Photos de Jérôme Fourcade – en partenariat avec l’asso Peleyre

Le flux migratoire est souvent décrit en statistique, en nombre, en graphique et déshumanise les femmes et les hommes que nous appelons « migrants ». Partout en Europe, ils sont photographiés ou montrés comme du bétail. Ce rapport crée un fossé inconscient entre le « spectateur » occidental et eux, acteurs véritables d’une vie qu’ils n’ont jamais voulue. L’accord entre l’Europe et la Turquie à radicalement changé le statut même de ces îles et de ses « nouveaux » habitants. Ce travail photographique, par ce constat, tente de partager une vision différente de la production et du traitement photographique faite sur ce sujet depuis près de dix ans. Une prise de position différente, un langage plus lent, une photo plus « simple » où l’humain est au centre de l’image, loin de l’image choc .

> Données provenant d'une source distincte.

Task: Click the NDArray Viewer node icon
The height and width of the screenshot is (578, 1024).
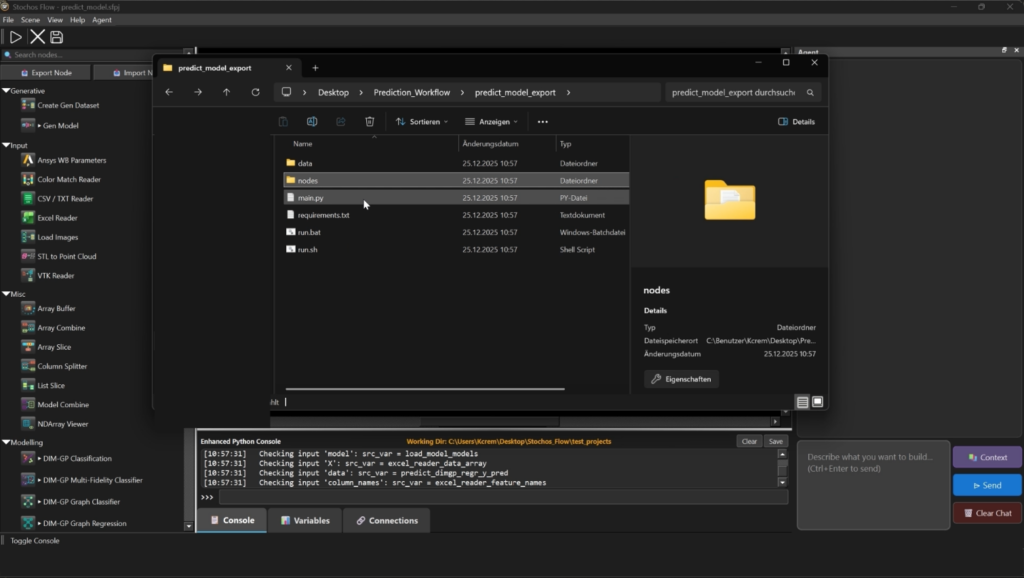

Loin d’éluder les terribles difficultés de vie et d’accueil sur l’île, qui sont réelles, ce projet tente d’établir (ou de rétablir) un pont entre un spectateur habitué à voir des images terribles dans lesquelles il ne peut pas s’identifier et les personnes vivants dans ces camps.

“L’ile des oubliés” est un projet au long court qui s’est développé entre le début de l’année 2019 et la fin de l’année 2022 sur la petite île de Samos en Grèce.

Ce travail a été Lauréat du Prix Image Singulière de la Jeune photographie documentaire en Occitane et de la Quinzaine de la Photographie

Le Contexte

Le 18 mars 2016, l’Europe et la Turquie signent les accords sur l’immigration. Ces accords ont pour but de « gérer » la plus grande crise migratoire qu’a connu l’Europe depuis la seconde guerre mondiale.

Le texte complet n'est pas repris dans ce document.